In a brand new interview with StarTribune, KISS frontman Paul Stanley was asked how he is taking care of his voice on the "End Of The Road" trek, in light of the fact that it has sounded diminished on many recent tours. "I try not to talk to guys like you, for one," Stanley replied. "It's hard to stay away from smoke, because the arenas are filled with it. But I do shut up as much as possible, and try other things.
"There's no denying, whether you're an athlete or singer, that life goes on, and you aren't who you once were," he continued. "That's life. I always say if you want to hear me sound like I did on 'Alive!', go listen to 'Alive!' That said, I have no problem doing what I'm doing and standing by it. The songs sound awesome."
Ever since KISS's "End Of The Road" trek launched last month, there has been persistent online chatter about Paul allegedly singing to a backing tape. The speculation stemmed from the fact that Stanley had been struggling to hit the high notes in many of the band's classic songs for a number of years.
Former SKID ROW singer Sebastian Bach defended KISS against claims that the band is using pre-recorded tracks during its farewell tour, saying that Stanley sang "his ass off LIVE" during a recent concert in California. "I have seen way more obvious use of backing tracks than with KISS," Sebastian wrote.
Bach's comments came just hours after MÖTLEY CRÜE bassist Nikki Sixx called out another band for using taped vocals during its live performances after it previously derided other groups for doing the same thing.
Sixx wrote on Twitter: "Certain band out on the road right now putting other bands DOWN and saying that they are a REAL rock band, no background singers,and other old people cranky comments except his lead vocals are on tape.People in glass houses shouldn't throw rocks. #GetOffMyLawn #WizardOfOz"

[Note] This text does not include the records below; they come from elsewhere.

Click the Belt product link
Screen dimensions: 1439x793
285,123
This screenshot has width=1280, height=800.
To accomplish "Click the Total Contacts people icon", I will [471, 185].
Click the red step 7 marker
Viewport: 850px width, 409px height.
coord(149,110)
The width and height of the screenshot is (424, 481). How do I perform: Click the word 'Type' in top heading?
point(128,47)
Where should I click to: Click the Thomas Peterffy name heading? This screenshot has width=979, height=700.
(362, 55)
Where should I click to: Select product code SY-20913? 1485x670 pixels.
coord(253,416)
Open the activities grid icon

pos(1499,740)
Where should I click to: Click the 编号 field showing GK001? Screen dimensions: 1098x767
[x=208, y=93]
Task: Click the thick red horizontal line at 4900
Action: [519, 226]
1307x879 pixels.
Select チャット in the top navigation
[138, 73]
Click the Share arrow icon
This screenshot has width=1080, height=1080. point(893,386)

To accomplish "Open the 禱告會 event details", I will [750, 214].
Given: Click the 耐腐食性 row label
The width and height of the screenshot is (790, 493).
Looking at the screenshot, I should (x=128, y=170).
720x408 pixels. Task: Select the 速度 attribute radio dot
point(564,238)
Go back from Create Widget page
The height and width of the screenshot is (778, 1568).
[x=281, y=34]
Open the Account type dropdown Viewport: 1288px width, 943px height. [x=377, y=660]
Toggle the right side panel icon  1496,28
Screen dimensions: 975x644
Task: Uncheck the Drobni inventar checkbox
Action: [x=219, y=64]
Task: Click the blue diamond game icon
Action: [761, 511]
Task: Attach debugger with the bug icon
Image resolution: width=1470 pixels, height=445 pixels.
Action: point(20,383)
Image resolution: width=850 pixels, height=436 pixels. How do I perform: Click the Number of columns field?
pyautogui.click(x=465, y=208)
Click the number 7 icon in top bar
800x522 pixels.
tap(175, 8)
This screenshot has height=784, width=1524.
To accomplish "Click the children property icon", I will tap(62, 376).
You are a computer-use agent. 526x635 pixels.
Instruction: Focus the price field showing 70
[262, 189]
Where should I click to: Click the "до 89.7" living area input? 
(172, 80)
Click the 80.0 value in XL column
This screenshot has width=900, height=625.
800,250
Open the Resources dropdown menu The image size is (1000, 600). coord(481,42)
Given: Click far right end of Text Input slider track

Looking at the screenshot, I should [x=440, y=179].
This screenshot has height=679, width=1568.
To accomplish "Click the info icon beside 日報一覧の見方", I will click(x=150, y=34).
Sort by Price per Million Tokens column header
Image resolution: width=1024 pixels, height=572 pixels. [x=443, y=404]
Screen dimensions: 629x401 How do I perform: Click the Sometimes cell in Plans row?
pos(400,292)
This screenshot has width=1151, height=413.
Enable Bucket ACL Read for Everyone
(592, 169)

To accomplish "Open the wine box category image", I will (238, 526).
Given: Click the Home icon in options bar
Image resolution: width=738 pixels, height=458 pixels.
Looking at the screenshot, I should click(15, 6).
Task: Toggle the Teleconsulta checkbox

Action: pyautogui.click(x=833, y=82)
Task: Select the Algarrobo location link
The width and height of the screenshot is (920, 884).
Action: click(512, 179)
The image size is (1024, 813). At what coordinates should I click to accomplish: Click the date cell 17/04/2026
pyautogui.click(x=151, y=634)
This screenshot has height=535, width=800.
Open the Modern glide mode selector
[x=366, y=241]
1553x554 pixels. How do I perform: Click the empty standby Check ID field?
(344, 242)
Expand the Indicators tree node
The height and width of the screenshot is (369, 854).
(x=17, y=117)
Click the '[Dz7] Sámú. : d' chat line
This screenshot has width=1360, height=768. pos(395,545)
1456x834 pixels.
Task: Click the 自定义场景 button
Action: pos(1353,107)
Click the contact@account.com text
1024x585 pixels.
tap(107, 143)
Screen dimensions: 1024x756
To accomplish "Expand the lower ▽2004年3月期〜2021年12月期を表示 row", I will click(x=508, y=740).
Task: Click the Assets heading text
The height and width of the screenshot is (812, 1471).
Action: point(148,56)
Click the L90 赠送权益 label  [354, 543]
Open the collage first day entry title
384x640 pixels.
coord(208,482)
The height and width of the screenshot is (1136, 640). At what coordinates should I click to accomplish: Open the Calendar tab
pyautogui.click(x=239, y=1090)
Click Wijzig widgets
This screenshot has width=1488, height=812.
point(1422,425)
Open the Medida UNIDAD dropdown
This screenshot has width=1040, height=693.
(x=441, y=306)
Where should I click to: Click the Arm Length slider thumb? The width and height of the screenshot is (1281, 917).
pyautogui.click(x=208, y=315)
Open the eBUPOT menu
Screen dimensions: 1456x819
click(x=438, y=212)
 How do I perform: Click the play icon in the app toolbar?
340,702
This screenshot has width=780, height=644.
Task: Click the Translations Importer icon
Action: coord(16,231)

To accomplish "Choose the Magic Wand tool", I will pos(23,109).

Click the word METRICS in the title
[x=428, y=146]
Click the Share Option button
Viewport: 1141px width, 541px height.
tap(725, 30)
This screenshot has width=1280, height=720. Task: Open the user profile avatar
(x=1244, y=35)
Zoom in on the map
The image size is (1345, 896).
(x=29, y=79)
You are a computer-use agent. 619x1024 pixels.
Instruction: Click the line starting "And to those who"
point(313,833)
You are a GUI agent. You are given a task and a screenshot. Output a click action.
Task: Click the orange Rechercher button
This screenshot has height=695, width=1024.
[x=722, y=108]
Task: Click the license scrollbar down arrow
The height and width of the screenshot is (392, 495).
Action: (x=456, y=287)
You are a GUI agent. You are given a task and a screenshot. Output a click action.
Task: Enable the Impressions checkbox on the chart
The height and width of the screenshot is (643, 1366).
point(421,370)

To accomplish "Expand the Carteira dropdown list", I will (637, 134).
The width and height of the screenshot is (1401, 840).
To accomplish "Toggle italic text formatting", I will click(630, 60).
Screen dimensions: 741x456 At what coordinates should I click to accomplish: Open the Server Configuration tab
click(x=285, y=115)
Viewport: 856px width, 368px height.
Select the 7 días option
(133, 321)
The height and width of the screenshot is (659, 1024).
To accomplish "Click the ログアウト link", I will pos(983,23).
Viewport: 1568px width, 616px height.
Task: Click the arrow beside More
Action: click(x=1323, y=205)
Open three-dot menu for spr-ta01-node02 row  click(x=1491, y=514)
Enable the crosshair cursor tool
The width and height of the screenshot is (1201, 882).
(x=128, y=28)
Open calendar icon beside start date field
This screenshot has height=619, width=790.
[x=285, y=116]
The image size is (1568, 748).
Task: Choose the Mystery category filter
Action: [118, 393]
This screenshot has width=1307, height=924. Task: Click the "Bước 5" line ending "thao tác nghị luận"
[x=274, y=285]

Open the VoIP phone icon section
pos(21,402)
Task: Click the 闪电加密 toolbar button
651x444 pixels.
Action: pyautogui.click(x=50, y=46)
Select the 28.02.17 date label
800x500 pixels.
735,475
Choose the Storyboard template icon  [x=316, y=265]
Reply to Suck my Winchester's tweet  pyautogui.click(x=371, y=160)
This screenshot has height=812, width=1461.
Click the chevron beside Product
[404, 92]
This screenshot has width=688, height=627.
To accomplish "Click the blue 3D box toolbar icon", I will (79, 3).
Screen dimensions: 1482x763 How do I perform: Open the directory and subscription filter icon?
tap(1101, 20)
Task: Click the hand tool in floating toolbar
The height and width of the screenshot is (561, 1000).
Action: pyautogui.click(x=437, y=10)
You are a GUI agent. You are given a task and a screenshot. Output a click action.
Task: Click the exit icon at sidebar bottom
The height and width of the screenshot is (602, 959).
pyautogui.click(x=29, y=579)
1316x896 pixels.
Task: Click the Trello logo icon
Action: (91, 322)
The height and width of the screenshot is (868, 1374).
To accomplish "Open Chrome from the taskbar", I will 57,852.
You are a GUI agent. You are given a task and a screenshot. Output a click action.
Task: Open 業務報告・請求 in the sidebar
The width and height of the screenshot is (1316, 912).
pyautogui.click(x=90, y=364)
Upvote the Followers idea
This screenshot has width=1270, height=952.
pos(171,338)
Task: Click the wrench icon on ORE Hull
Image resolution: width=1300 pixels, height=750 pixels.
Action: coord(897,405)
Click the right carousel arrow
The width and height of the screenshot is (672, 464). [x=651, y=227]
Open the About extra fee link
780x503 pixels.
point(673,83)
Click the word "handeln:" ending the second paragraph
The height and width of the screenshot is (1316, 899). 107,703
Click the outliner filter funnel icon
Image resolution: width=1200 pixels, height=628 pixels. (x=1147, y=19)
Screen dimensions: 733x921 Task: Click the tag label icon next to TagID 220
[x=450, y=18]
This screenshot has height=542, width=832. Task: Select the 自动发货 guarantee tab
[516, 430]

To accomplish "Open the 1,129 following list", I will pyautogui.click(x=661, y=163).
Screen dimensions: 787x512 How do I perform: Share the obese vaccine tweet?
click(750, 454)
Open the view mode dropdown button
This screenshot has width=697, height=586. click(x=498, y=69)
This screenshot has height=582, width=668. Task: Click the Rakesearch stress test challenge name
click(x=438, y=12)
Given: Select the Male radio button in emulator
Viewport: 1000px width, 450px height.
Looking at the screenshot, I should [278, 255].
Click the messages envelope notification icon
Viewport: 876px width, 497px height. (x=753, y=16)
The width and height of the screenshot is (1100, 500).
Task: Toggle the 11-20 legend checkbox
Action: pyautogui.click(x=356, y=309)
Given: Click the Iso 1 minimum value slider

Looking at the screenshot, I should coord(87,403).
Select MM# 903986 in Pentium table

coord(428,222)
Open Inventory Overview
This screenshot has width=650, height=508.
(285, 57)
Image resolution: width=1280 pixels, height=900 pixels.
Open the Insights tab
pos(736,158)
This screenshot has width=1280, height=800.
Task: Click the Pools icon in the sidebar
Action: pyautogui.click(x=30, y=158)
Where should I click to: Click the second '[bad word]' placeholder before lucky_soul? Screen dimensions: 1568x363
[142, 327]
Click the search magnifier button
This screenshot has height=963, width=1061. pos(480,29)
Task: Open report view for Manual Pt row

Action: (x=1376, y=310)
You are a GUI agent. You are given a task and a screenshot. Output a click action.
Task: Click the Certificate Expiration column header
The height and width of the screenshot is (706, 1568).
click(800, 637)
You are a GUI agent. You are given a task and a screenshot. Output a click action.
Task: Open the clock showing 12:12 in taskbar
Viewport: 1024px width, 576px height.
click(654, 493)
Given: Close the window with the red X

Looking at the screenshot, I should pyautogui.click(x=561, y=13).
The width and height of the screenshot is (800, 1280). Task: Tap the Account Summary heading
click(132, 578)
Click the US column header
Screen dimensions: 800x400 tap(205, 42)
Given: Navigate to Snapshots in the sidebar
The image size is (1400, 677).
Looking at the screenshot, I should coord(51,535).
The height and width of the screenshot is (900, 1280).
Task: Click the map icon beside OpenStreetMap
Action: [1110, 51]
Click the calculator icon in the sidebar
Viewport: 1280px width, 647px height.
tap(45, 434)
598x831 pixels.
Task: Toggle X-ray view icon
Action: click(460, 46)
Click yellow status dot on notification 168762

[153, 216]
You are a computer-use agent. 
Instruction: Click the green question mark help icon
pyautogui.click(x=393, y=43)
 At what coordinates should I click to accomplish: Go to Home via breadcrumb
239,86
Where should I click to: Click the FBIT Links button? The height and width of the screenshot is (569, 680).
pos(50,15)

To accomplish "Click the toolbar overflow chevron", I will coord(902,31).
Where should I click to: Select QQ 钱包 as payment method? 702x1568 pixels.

Most fans assumed that Sixx was referring to KISS, especially since KISS bassist/vocalist Gene Simmons has previously slammed bands who used backing tapes for not being honest enough to include that fact on their concert tickets.
After KISS played on NBC's "America's Got Talent" last September, Stanley was asked by Rolling Stone if that was actually a live performance or if he and his bandmates tracked it earlier. "What you tend to do is record it live and that way you know that everything is as it should be," he responded. "It's not like going into the studio or anything like that. It's… with all its imperfections, it's live."